Steve Hogan November 22, 2010 at 3:55 pm

Libertarianism? Am I to believe that some of the highest tax rates and most burdensome regulations in the world are signs of libertarian policies in action? Or an economy that uses a central bank to manipulate short term interest rates with money printing…is the manifestation of libertarian thinking?

Good God, Mr. Wald, what planet are you living on? One would be hard-pressed to have a more distorted view of a political philosophy than yours. Time to hit the books, pal.

Josh November 22, 2010 at 3:31 pm

Eh, I’m not down with this argument. Mish has already dealt with the fact that oil and other commodities are up by saying that there’s very limited pass through to consumer prices.
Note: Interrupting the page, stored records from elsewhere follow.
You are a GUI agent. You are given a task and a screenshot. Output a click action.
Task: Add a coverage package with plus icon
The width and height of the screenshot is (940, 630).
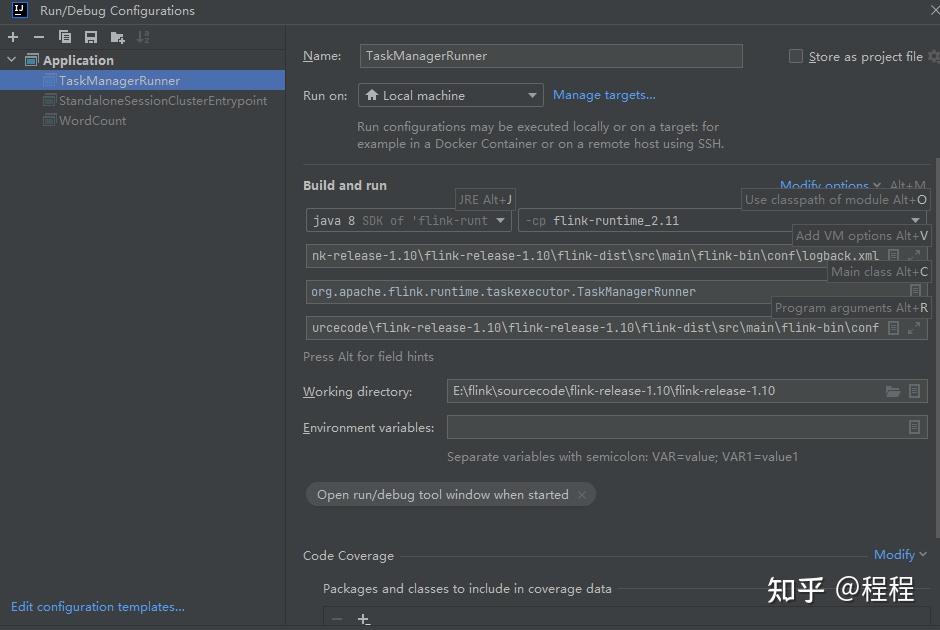[363, 619]
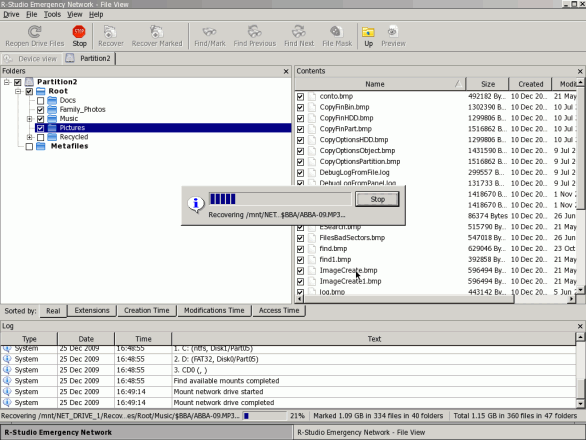Click the recovery progress bar in the dialog
586x440 pixels.
tap(280, 199)
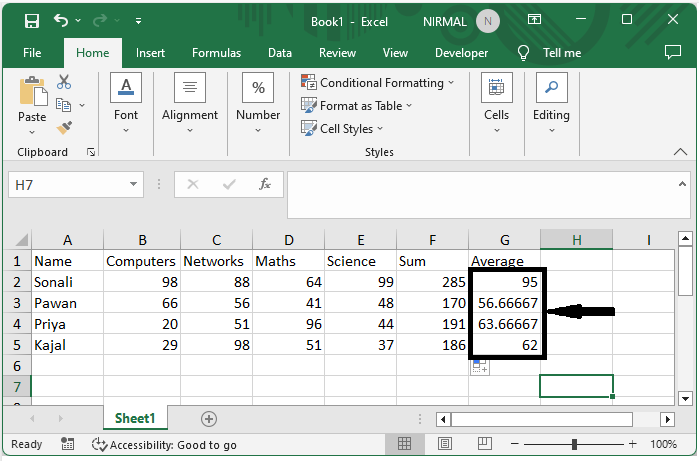699x461 pixels.
Task: Click the Format Painter brush icon
Action: coord(64,128)
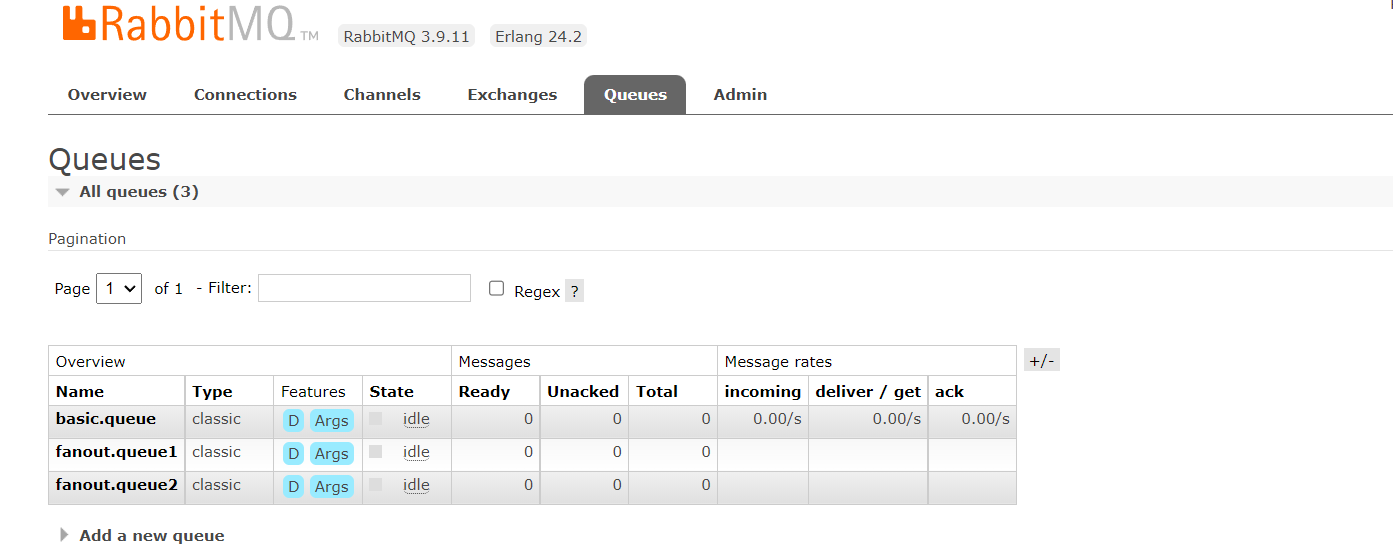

There’s a difference between commodities prices in finance markets and what the consumer will actually pay. Mish says that because consumers can’t pay a certain amount it will keep real prices in check. They can always go to substitute goods.

Mish is also very supportive of Austrian economics, and has mentioned Rothbard several times.

Also, he doesn’t say that hyperinflation is impossible, but that it’s not in the cards immediately.

mikey November 22, 2010 at 3:39 pm

I love to see Austrians get into it. If I understand Mises correctly, in Theory of Money and Credit he says that the demand for cash holdings can influence inflation just as much as the supply of money. My readings of Mish tell me that this book is what is influencing him, convincing him that deflation is possible even as the supply of money increases.Also he sees that lending is indispensible in the inflationary process, as explained really well by Rothard in Mistery of Banking.
Rothbard had never seen a situation where the banks were not fully loaned out…
Predicting inflation or deflation? pretty iffy, you would have to predict the future workings of
millions of minds… unless government expenditure involves replacing taxes with direct purchase of bonds by the Fed, severe inflation is unlikely.

Del Lindley November 22, 2010 at 4:47 pm

Not having followed Mish very closely myself, I will take Dr. Murphy’s description of his record as a given. That said, it seems to me that Mish’s financial forecasting errors stem from an overweighting of America’s credit condition (based on internally determined domestic asset prices) in his valuation of assets traded on global markets. Since oil, bonds, and stock prices (and exchange rates) are all determined by global factors on world markets the belief that America’s credit condition plays a decisive role in setting these prices is highly suspect. A more relevant approach would be to compare these asset prices with the level of “global bank credit.”

scharfy November 24, 2010 at 12:04 am

Very good.

The deflationista’s/credit contraction crowd forgot to allow some wiggle room in their models for Chinese/global credit growth.

Not just us any more buying up raw materials.

If and when China slows, the deflationists will have their day.

Matt Stiles November 22, 2010 at 5:38 pm

I’ve been reading Mish and Murph for a good 5 years now. They’ve both been wrong and right on various aspects.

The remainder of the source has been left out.